- _TASK DATA_
################

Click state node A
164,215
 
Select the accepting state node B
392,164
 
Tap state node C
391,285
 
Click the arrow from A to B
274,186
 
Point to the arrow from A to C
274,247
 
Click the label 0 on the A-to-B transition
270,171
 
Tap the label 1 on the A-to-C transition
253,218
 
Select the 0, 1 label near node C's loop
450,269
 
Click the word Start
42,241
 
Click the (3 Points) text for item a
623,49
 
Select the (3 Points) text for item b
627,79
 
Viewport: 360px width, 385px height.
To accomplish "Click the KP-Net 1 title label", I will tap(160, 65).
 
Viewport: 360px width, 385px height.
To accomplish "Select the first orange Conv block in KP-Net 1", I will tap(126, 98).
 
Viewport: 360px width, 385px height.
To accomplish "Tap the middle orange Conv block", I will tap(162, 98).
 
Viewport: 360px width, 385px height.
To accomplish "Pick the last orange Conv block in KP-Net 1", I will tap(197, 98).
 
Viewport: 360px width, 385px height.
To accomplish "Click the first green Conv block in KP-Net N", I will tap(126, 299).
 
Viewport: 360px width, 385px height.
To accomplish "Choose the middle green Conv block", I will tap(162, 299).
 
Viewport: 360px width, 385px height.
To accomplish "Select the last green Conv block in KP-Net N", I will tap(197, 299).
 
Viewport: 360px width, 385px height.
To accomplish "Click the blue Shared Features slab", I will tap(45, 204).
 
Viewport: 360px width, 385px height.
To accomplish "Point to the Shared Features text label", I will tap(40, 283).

################

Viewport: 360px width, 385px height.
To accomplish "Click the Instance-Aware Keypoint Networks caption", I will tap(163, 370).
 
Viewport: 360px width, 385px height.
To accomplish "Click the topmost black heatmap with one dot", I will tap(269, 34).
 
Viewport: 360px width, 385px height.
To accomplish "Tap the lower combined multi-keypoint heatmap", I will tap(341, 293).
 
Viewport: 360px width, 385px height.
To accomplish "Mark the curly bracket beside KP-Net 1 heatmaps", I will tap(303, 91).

################

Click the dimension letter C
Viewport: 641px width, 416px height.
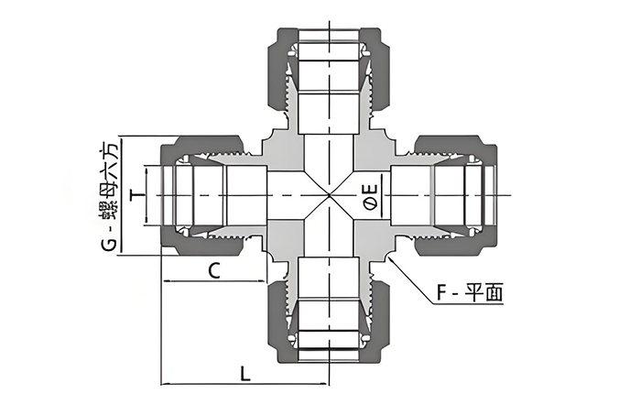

################

- _EXERCISE OBJECTIVE_
Gather every line from the items that contains the word "text", and treat uppercase and lowercase as different.

- _REPLY TO THE EXERCISE_
Click the (3 Points) text for item a
Select the (3 Points) text for item b
To accomplish "Point to the Shared Features text label", I will tap(40, 283).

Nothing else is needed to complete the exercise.